Darkness Bids the Dead Good Bye

 

A folk noir mystery featuring Joe Talley. Greenwich Village, 1963: Hootenannies are all the rage, Bob Dylan and Joan Baez are young fresh faces, and folk clubs are sprouting like mushrooms along MacDougal Street. When one of his performers is mugged and another killed, Joe Talley, manager of The Riding Beggar, searches for a missing demo tape that may hold a clue to the crimes.

 

Reviews

"In the pre-Beatles early sixties folk music was, briefly, king. The Greenwich Village folk scene was the center of an infant universe that would blossom, a few years later, into the hippie, yippie, antiwar, summer-of-love counterculture.

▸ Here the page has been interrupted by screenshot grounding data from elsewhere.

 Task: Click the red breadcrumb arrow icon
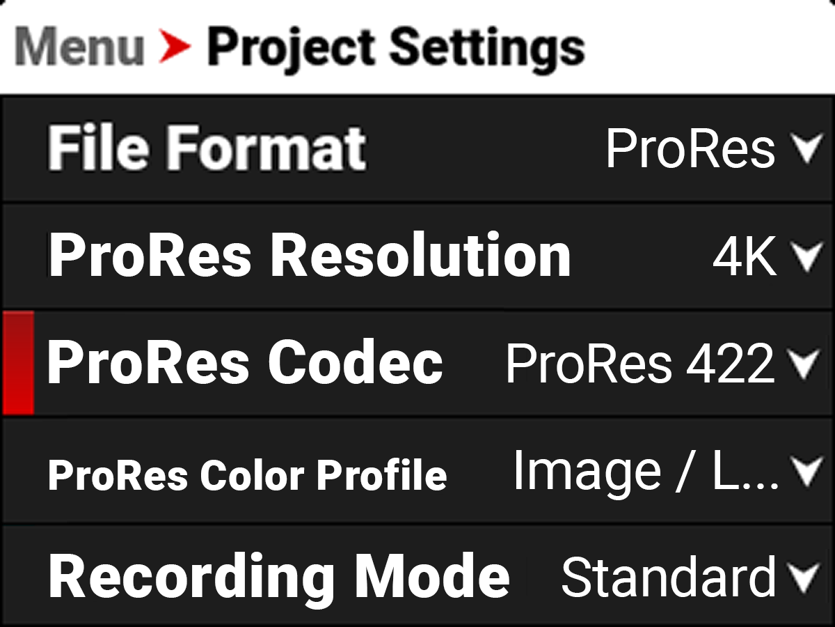pyautogui.click(x=174, y=47)
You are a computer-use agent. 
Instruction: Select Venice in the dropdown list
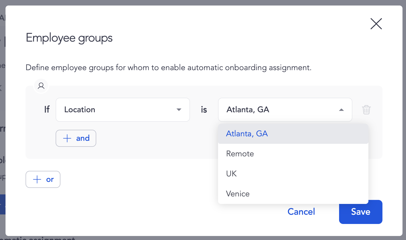pyautogui.click(x=238, y=194)
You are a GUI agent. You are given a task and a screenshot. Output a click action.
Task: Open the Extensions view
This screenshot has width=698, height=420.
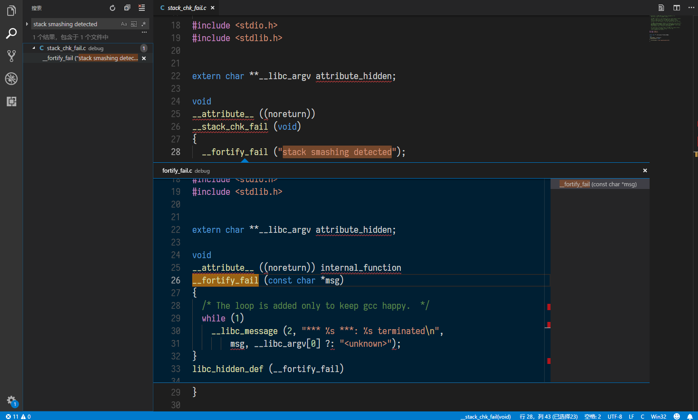(11, 101)
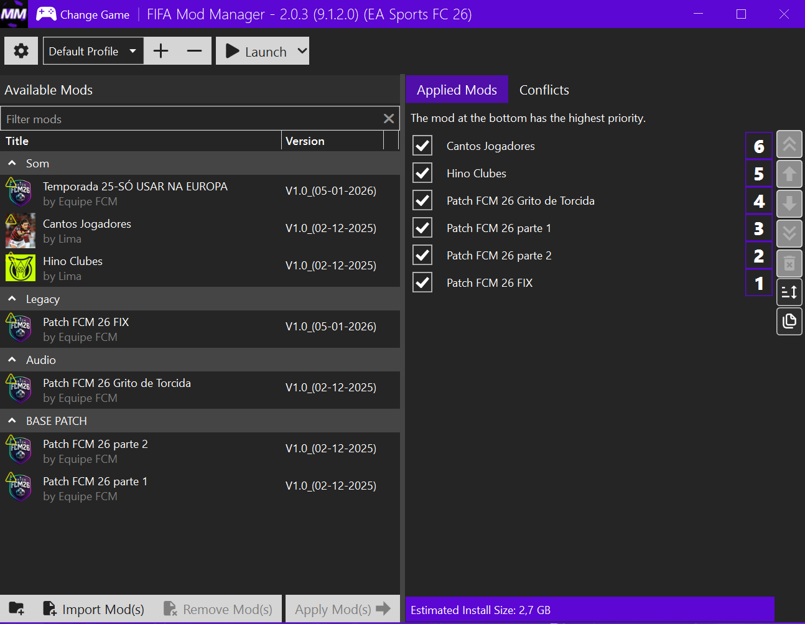805x624 pixels.
Task: Click the move mod down arrow
Action: 789,203
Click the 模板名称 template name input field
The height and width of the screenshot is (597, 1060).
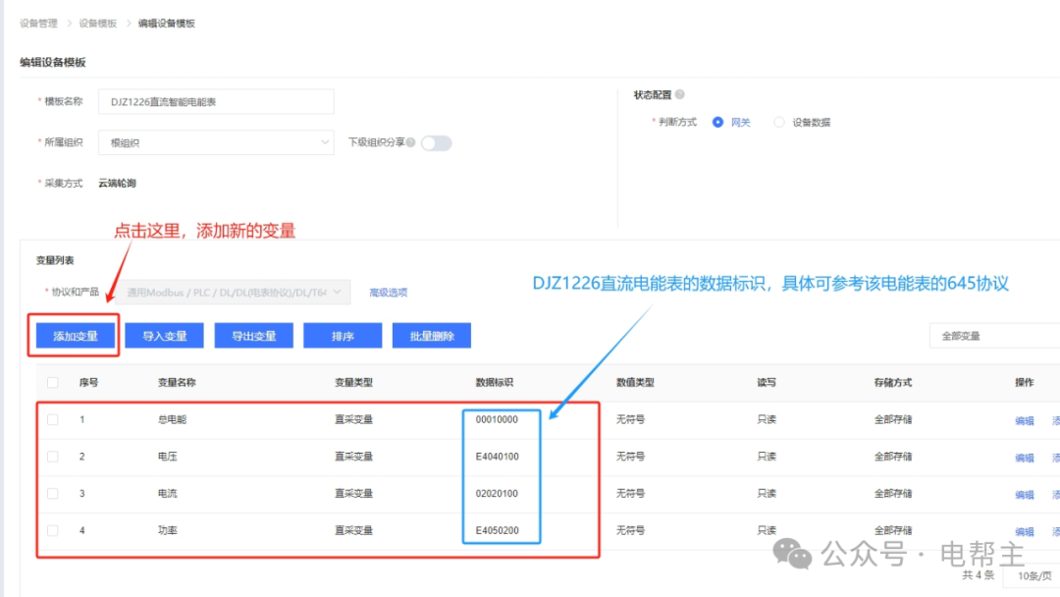click(x=215, y=101)
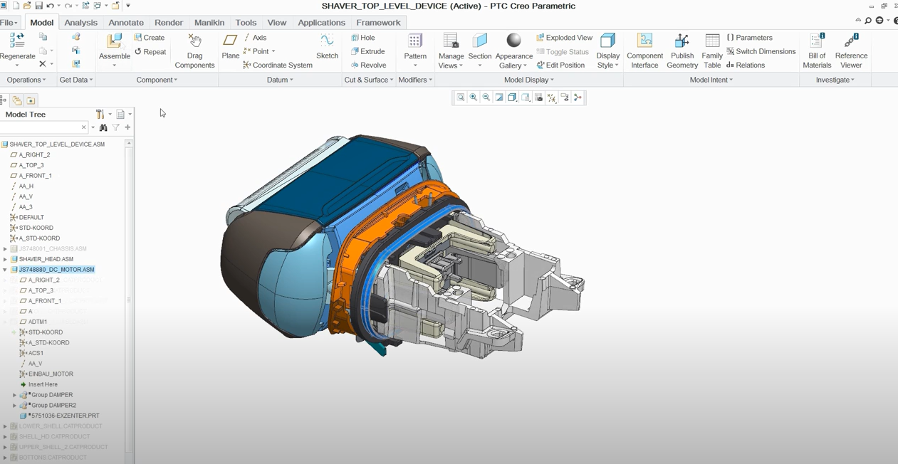Collapse the JS748880_DC_MOTOR.ASM node
Image resolution: width=898 pixels, height=464 pixels.
(5, 270)
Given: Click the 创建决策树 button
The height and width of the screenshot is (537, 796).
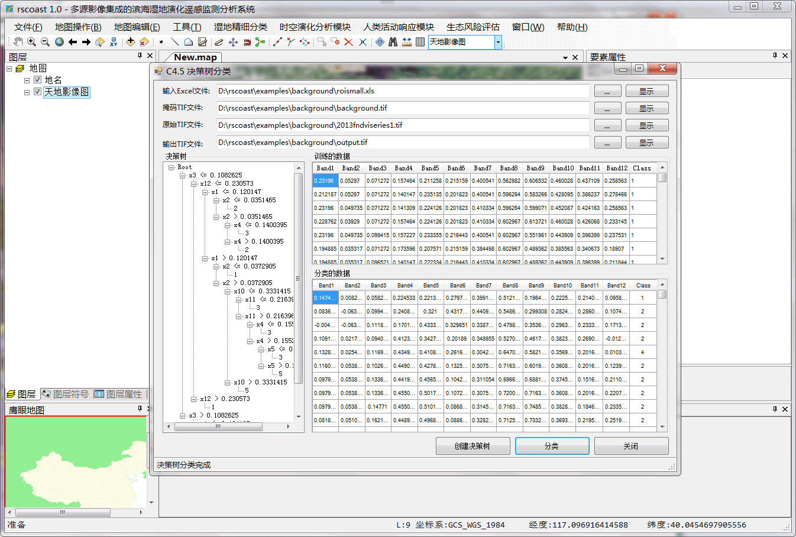Looking at the screenshot, I should [x=473, y=446].
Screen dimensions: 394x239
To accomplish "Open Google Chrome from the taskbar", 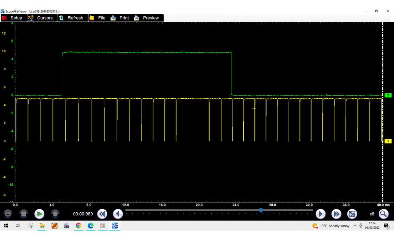I will tap(78, 226).
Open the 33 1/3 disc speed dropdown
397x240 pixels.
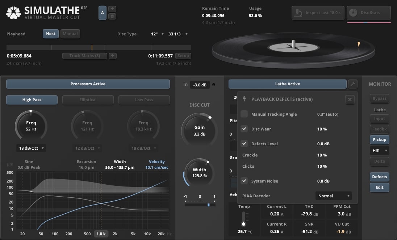[178, 34]
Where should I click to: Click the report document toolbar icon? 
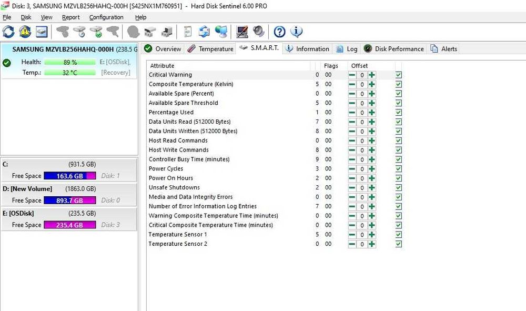(x=188, y=32)
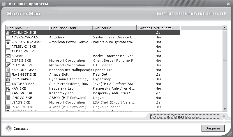Click the APCSYSTRAY.EXE process icon
Viewport: 233px width, 137px height.
8,42
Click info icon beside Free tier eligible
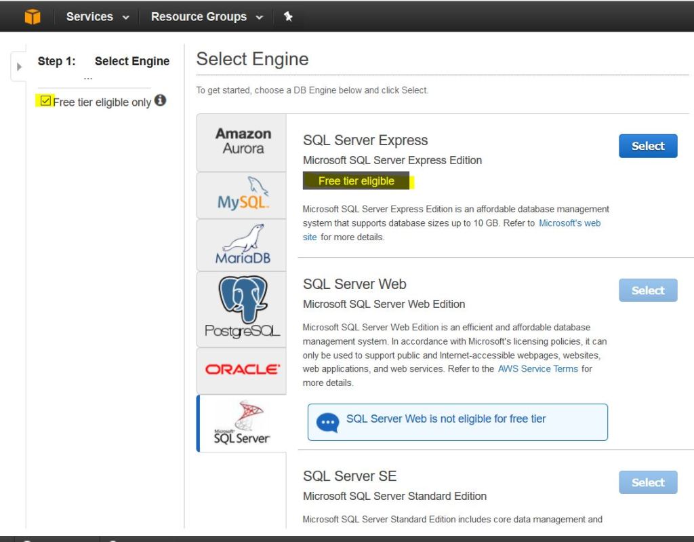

Rob Lopresti paints a loving and detailed portrait of those heady days.

SJ Rozan, ABSENT FRIENDS

"Rob Lopresti's love of folk music shines from the pages of his new mystery, Such a Killing Crime. The cauldron of history that gave birth to the rise of the early folk music scene-World War II, the Labor Movement, McCarthyism-is intrinsically woven into the rising chaos of 1960's drugs, sex and rock and roll. During this brief period between the Beat generation and the invasion of the Beatles, Lopresti exposes the complexities of Greenwich Village coffee houses and folk clubs, always mindful of the political underpinnings of the movement and its creative and financial precariousness. His tale mixes fictional murder with an actual death, peppered with historic personalities of the folk music world."

Jo Dereske, MISS ZUKAS mystery series

"Spooky. If I'd have known he was watching us so carefully, I would have been MUCH better."